[About this task] Copy out, word for word, the part of the entries that begins with the line containing "is (384, 384)." and runs through the end of the entries. Omit the pictures from your copy.

(Data excerpts)
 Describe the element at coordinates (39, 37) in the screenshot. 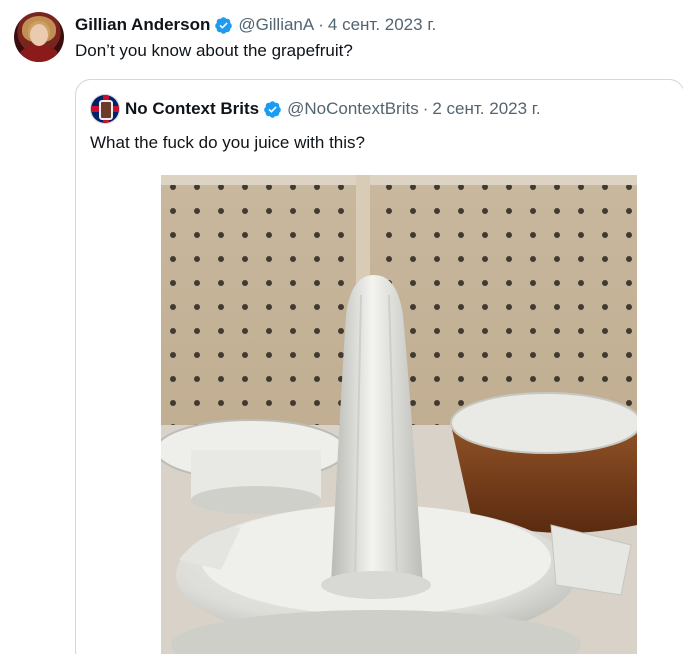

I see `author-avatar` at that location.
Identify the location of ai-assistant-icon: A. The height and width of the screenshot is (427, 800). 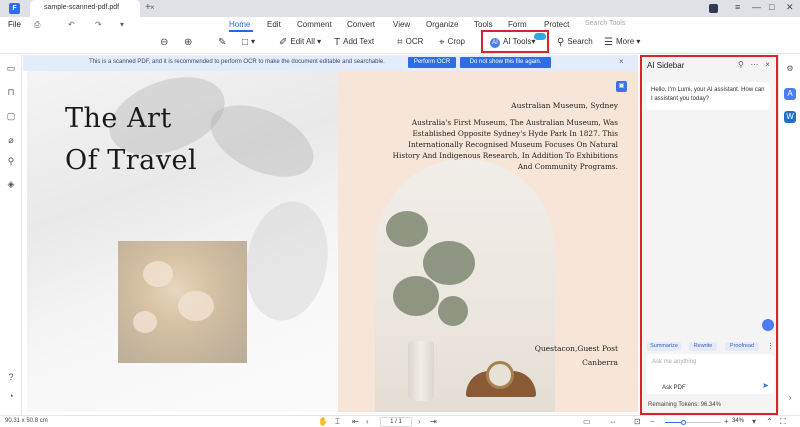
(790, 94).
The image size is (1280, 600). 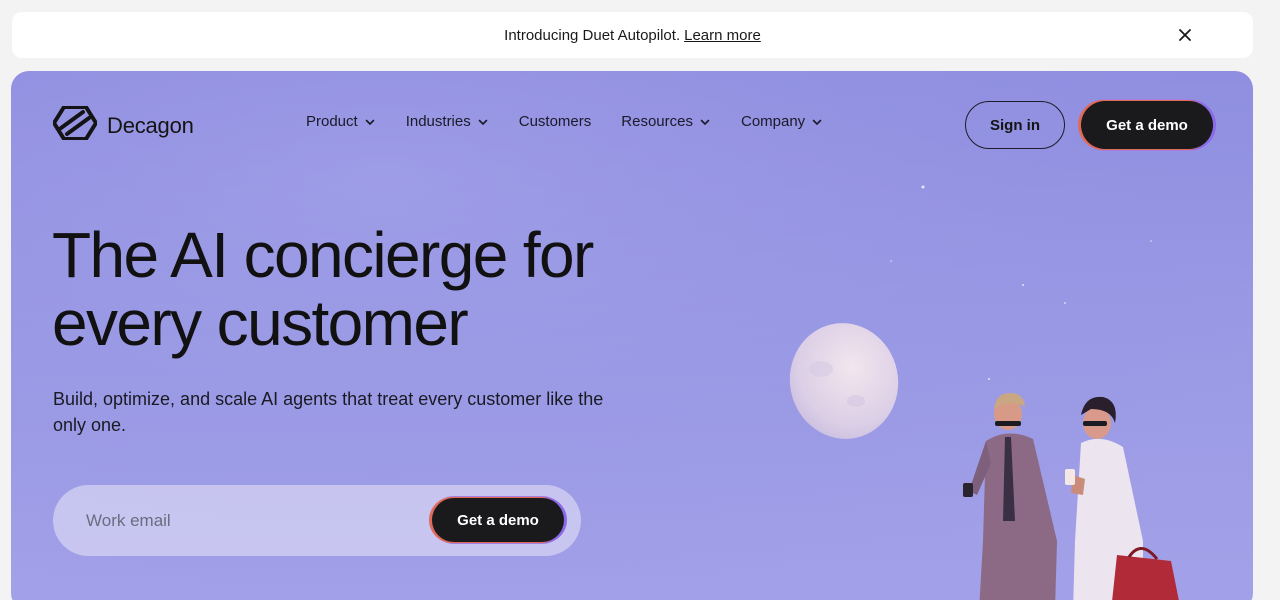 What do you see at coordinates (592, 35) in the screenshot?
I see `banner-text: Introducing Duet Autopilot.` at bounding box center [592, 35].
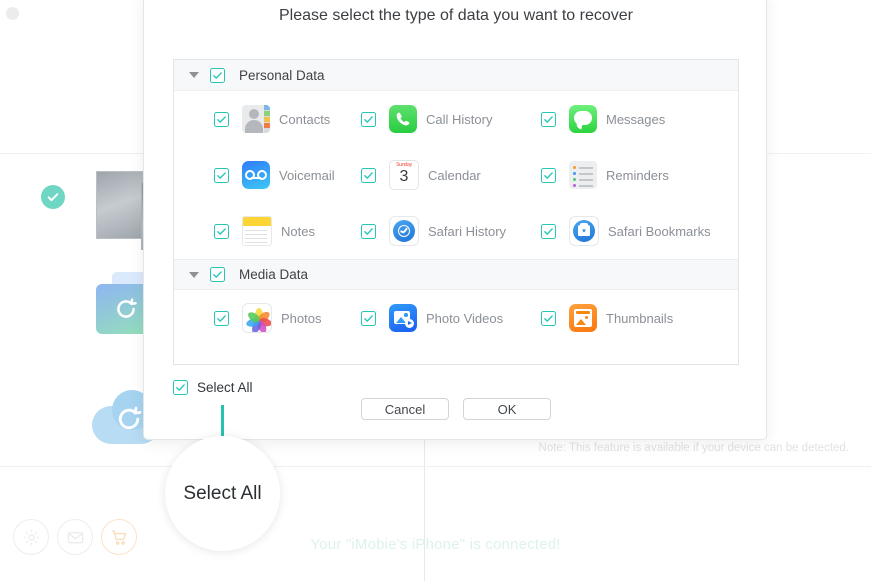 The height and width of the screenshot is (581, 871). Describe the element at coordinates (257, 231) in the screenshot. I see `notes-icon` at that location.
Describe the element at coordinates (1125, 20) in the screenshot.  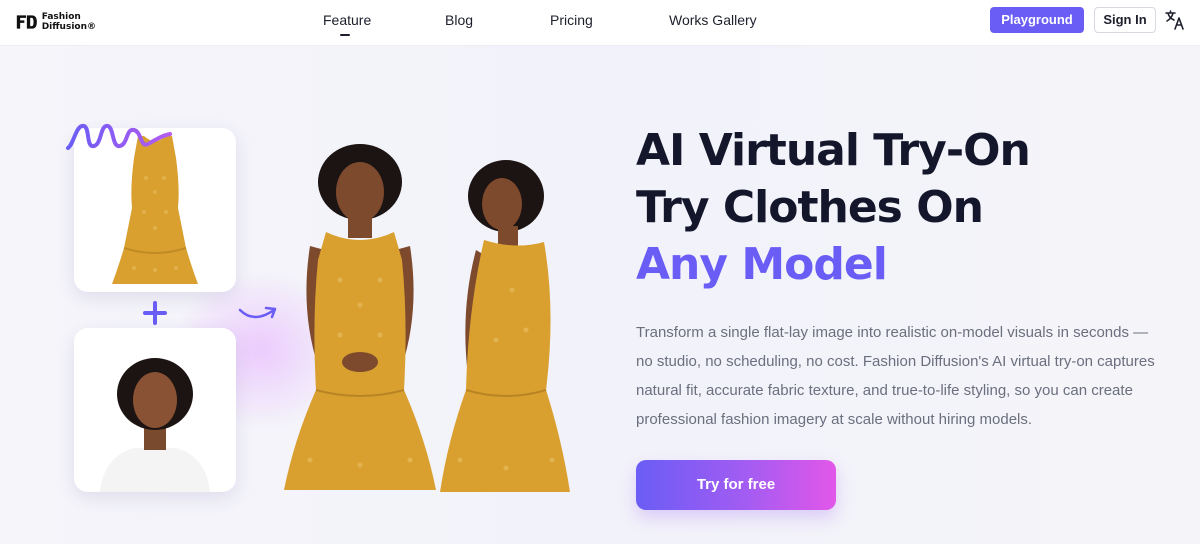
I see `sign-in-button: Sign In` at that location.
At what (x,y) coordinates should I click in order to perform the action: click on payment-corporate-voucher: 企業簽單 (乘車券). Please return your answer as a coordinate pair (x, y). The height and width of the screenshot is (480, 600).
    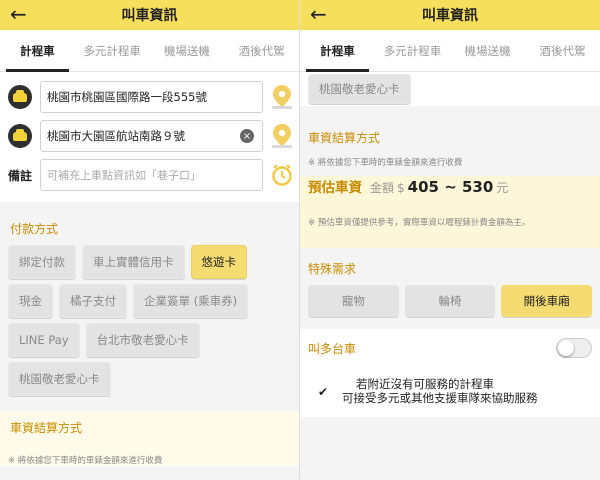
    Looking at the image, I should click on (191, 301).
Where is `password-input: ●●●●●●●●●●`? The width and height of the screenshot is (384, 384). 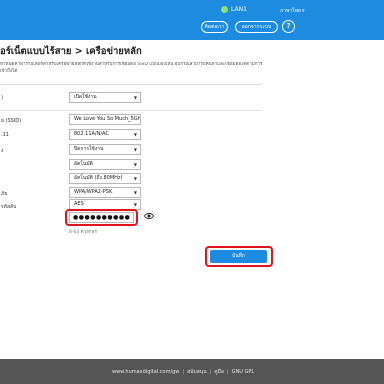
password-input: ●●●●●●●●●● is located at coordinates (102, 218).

[Response to this task]
Where is `password-input: ●●●●●●●●●●`? The width and height of the screenshot is (384, 384). 
password-input: ●●●●●●●●●● is located at coordinates (102, 218).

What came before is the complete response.